Une nouvelle étude financée par le National Cancer Institute des National Institutes of Health révèle que la façon dont les élèves du secondaire perçoivent le frais de protection solaire et le récompenses Le degré de bronzage joue un rôle important dans l'adoption ou non de comportements de protection contre le soleil. Ces travaux contribueront à éclairer les efforts de prévention du cancer de la peau plus efficaces pendant l’adolescence.
L'étude, «Associations entre les coûts perçus et les récompenses de la protection solaire et les pratiques de sécurité solaire chez les élèves du secondaire», publié le 21 avril dans Cancer Epidemiology, Biomarkers & Prevention, une revue de l'Association américaine pour la recherche sur le cancer, et présenté simultanément au congrès annuel 2026 de l'AACR, a collecté des données d'enquête épidémiologique auprès de plus de 2 100 étudiants inscrits dans les lycées de l'Utah dans le cadre de l'essai Sun-safe Habits Intervention and Education (SHINE) mené entre 2021 et 2023.

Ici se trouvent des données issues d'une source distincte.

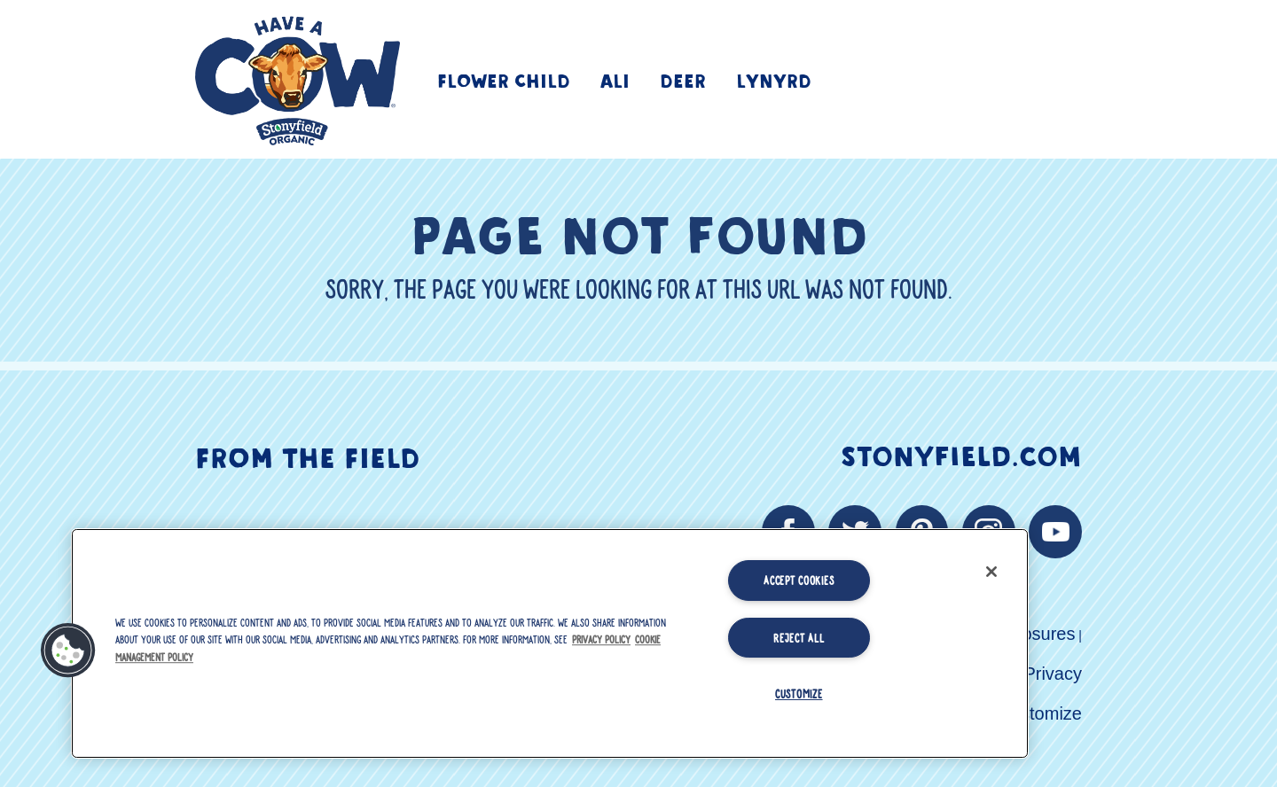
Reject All (798, 637)
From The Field (307, 455)
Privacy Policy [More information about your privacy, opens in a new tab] (601, 639)
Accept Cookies (799, 579)
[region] (550, 643)
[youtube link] (1055, 531)
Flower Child (503, 79)
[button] (68, 650)
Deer (683, 79)
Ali (615, 79)
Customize (1040, 713)
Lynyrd (773, 79)
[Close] (991, 571)
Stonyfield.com (961, 454)
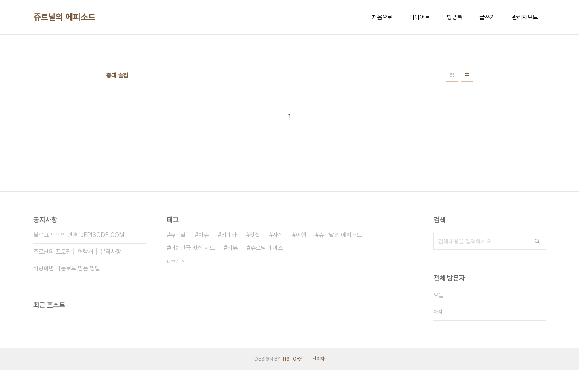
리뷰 (232, 247)
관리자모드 (525, 17)
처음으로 (382, 17)
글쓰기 (487, 17)
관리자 (318, 359)
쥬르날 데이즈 (266, 247)
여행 (301, 234)
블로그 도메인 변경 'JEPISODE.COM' (79, 234)
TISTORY (292, 359)
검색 (537, 241)
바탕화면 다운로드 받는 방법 (66, 268)
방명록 (454, 17)
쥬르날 (177, 234)
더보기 (173, 262)
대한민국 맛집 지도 (192, 247)
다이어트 (419, 17)
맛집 (255, 234)
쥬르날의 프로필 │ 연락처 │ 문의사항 (77, 251)
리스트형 (467, 75)
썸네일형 (452, 75)
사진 (278, 234)
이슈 (203, 234)
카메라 (229, 234)
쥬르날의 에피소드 (64, 17)
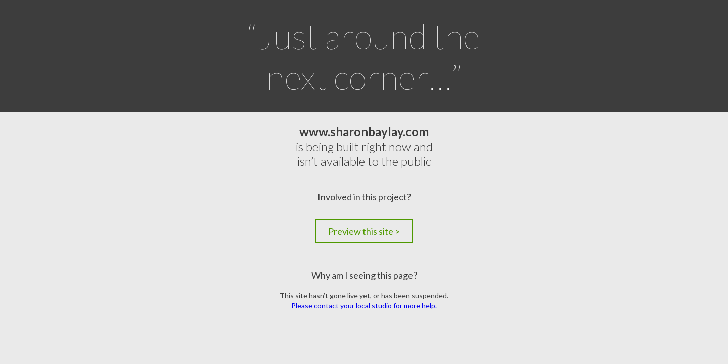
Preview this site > (364, 231)
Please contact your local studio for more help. (364, 305)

Les chercheurs ont découvert que les étudiants qui considéraient la protection solaire, comme le port d’un écran solaire ou de vêtements de protection, comme peu pratique ou inconfortable, étaient beaucoup moins susceptibles d’adopter des comportements respectueux du soleil. De même, les adolescents qui percevaient le bronzage comme améliorant leur apparence ou leur attrait social étaient moins susceptibles de se protéger des rayons ultraviolets (UV), l'une des principales causes de cancer de la peau.
Même après ajustement en fonction des données démographiques et des connaissances sur le cancer de la peau, les coûts perçus plus élevés de la protection solaire et les bénéfices perçus plus élevés du bronzage étaient associés à un engagement moindre dans les comportements de protection contre les rayons UV.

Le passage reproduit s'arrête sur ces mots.